__Material shown__:
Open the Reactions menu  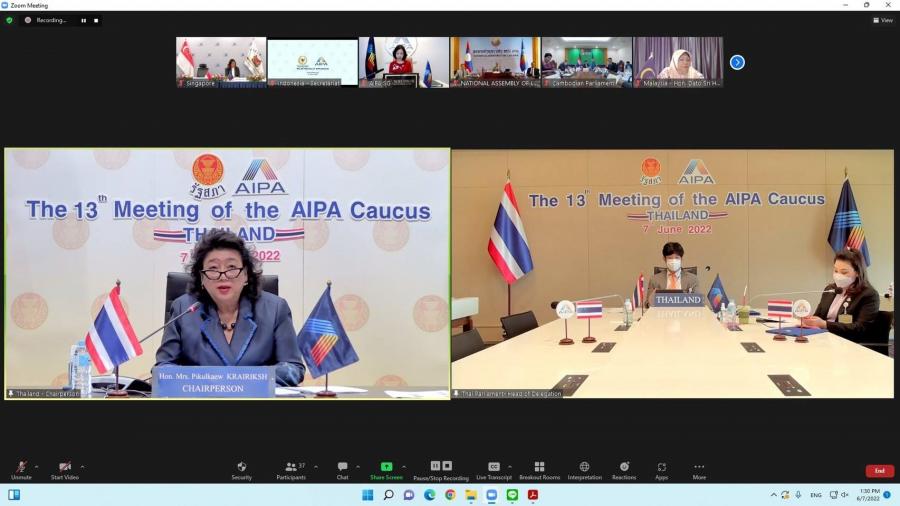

==

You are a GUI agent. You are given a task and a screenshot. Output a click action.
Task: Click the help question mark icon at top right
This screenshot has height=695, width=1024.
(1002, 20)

==

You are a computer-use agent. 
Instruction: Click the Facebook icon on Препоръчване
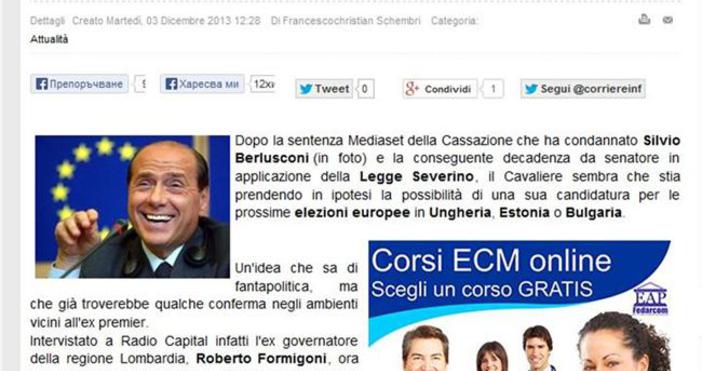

__What you have to do__:
Reproduce the entries above exactly, but only the lines between the line holding "You are a computer-use agent." and the line holding "Instruction: Click the", inclusive.

__Output below__:
You are a computer-use agent. 
Instruction: Click the Facebook icon on Препоръчване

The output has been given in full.